Tomorrow’s card is The Devil!

22 days of BATS 2014. Day Nineteen: The Sun

The Sun is often described as ‘the source of all life and energy on Earth.’

But the Sun is so bright and so overwhelming, we can’t see the Stars while the Sun is in the sky. Even the Moon is difficult to see clearly when the Sun is shining brightly. We depend on the Sun, deify it and worship it.

So when the Sun comes into play, what all-important source does it represent? More importantly, what is it obscuring you from seeing? What alternatives is the Sun blinding you to? Draw another card, place it face-down and underneath the Sun card; when and if you want to know what you can’t see because of your dependence on The Sun, turn that card over.
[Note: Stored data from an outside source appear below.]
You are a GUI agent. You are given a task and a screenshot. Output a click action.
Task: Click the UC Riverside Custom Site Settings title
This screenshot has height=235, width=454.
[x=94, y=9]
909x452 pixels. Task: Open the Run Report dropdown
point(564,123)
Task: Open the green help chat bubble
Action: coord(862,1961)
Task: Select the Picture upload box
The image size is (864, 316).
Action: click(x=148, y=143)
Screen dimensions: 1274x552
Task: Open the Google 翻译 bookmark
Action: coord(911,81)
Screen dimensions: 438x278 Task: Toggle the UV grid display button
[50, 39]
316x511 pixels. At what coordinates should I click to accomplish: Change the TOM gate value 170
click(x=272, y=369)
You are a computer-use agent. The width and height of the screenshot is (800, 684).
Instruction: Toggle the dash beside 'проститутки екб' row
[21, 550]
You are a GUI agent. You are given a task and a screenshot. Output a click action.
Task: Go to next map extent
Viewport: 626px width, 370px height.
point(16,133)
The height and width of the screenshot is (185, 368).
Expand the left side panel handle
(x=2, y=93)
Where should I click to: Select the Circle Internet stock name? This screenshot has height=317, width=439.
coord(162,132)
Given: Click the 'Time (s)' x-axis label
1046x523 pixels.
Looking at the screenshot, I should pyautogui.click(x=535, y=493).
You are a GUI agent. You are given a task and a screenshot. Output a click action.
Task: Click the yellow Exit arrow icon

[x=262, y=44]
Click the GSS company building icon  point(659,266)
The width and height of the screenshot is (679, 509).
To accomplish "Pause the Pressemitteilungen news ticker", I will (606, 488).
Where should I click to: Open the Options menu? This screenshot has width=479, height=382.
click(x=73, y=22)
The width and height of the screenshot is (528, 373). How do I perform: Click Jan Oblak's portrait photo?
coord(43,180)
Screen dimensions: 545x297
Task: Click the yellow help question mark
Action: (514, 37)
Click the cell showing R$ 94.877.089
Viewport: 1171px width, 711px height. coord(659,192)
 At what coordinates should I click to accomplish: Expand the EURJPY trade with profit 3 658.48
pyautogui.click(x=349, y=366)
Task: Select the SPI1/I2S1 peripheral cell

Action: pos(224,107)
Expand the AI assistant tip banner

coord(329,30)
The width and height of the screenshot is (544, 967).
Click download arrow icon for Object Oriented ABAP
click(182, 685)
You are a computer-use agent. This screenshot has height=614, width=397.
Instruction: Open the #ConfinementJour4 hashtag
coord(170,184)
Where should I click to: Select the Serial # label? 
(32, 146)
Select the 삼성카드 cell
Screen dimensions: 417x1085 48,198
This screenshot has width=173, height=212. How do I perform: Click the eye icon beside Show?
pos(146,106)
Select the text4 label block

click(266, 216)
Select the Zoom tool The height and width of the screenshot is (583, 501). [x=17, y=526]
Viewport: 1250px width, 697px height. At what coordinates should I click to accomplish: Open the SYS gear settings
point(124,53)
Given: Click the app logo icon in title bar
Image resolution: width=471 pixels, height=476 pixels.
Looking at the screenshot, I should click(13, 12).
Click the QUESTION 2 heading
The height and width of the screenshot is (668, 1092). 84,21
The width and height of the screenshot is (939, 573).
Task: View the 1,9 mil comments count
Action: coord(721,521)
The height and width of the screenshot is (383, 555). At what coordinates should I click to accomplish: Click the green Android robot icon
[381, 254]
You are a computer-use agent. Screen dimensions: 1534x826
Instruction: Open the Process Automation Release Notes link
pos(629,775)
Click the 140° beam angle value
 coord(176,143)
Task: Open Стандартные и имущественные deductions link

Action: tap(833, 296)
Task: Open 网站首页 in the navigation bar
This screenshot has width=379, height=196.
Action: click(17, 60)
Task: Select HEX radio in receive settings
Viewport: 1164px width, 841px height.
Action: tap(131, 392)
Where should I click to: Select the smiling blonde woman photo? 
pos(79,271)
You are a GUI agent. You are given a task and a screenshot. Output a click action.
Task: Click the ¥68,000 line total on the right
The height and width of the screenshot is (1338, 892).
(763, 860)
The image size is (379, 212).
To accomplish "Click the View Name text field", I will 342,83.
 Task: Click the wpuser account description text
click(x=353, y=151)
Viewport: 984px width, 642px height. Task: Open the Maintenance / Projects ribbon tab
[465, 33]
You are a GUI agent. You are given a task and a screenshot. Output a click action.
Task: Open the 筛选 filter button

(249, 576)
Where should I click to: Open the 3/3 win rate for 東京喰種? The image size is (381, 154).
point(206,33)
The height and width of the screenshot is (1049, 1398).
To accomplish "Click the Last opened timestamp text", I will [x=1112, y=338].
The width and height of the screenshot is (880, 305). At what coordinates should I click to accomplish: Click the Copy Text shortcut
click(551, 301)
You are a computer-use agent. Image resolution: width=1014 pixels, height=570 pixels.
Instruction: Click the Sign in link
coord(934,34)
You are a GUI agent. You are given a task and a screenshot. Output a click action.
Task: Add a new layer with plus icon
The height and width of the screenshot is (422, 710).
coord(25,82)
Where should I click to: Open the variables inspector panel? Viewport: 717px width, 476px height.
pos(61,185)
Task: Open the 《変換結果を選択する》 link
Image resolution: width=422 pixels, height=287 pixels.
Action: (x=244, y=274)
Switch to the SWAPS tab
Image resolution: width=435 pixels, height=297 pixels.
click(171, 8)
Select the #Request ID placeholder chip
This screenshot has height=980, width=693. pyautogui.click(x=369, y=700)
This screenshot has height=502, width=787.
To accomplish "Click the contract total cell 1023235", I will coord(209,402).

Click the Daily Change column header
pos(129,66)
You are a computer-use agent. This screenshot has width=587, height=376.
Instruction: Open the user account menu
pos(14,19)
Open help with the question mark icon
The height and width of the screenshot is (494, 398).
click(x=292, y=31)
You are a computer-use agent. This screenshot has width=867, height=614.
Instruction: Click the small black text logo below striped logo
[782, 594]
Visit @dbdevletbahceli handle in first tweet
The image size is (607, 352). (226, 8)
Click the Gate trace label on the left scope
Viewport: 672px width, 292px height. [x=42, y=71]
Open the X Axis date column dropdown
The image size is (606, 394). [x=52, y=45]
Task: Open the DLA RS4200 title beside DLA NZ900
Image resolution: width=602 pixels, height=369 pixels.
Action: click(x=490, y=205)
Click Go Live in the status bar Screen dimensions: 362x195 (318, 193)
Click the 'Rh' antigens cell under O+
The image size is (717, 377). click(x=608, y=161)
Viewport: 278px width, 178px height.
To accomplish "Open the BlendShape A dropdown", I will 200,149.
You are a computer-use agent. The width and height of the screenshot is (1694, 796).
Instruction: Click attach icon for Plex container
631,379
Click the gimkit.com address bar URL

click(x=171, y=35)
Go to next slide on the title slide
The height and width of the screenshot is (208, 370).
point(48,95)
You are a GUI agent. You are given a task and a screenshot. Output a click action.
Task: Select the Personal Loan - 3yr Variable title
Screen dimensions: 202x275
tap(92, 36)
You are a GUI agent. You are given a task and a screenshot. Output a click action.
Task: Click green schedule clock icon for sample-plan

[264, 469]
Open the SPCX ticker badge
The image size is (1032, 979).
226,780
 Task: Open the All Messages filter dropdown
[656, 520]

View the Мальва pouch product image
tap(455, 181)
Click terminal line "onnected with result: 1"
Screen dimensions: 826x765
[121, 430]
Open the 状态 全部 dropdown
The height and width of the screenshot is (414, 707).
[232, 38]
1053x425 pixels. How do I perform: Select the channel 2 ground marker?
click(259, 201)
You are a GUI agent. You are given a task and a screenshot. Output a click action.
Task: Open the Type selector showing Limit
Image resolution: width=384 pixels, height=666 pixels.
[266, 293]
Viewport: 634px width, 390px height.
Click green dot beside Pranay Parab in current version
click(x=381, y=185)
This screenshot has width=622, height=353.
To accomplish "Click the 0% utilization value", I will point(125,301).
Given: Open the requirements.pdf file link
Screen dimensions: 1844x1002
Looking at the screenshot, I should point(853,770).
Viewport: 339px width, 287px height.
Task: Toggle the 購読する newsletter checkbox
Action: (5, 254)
Tomorrow’s card is the The World.

22 days of BATS 2014. Day Eighteen: The Hanged Man

The Hanged Man is about patience and perspective. But day lets turn it a bit more around and seek an alternative way to look at the Hanged Man (like I’ve been doing so far on this writing challenge). The Hanged Man is suspended, either by rope or pinned to a cross.

When the Hanged Man comes into play, look what cards are near his head, feet and hands. What significance are these other cards in terms of what’s keeping the Hanged Man where he is, or what may they have to do with the means of his escape?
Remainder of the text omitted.